The Hong Kong Exchanges & Clearing bought the London Metal Exchange in 2012, while Singapore’s SGX exchange is among the suitors for London’s Baltic Exchange.
“I don’t think any country in Asia is ready to open up to foreign ownership,” TABB Group’s Daniels said. “I don’t think that politically it is time for Asia to be part of truly global consolidation.”
CLEARING & BREXIT
The proposed London-Frankfurt merger has not yet been formally put to regulators, but a major area of competition concern could be derivatives clearing, as LSE’s LCH.Clearnet and Deutsche Boerse’s Eurex Clearing are already the dominant players in Europe.
Industry experts said the British company could spin off the French half of its clearing house in a bid to assuage regulators.
LSE and Deutsche Boerse declined to comment.
A core reform from the global financial crisis is forcing large chunks of the world’s $550 trillion derivatives market to pass through a clearing house to complete the trade even if one side of the transaction goes bust.
The lucrative service becomes mandatory for interest rate swaps in the European Union from June, and ICE and CME have both opened clearing houses in the region in the past five years.
“A DB-LSE tie-up would create a European clearing powerhouse that would pose more challenges for U.S.-based ICE and CME in building a European swaps and futures business,” Benn Steil, a senior fellow at the Council on Foreign Relations think-tank in New York.
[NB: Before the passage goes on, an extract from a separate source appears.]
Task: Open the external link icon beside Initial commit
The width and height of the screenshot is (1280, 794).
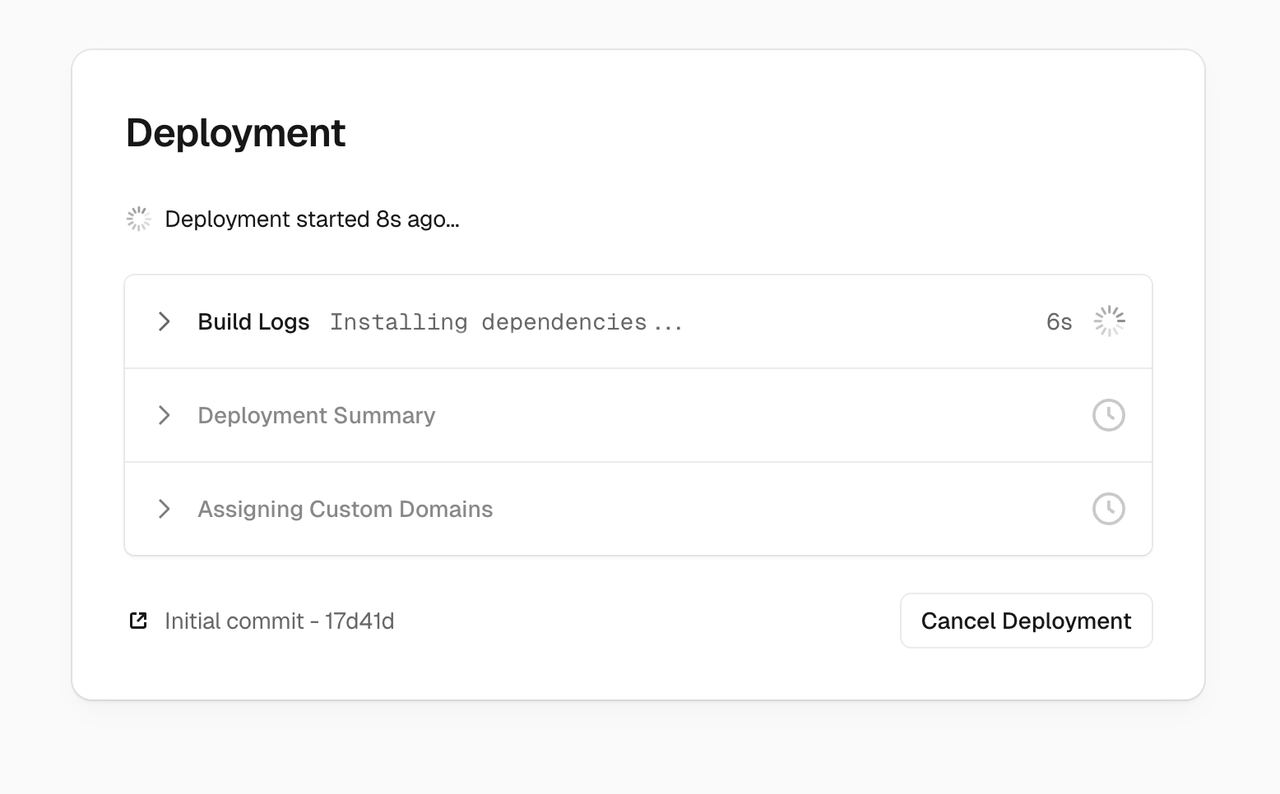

But other factors could also shape the industry’s European landscape, such as if Britain, home to the region’s biggest financial center, votes in June to back “Brexit” and leave the European Union.
The EU is putting in place reforms to create a capital markets union to help companies raise more money by issuing bonds and floating on stock exchanges, but exchanges would need to have a presence in the bloc to exploit this.
While the LSE and Deutsche Boerse say their merger would be Brexit-proof, Britain leaving the EU could force other exchanges with European headquarters in London - such as BATS Chi-X, ICE and CME - to review where they should be based.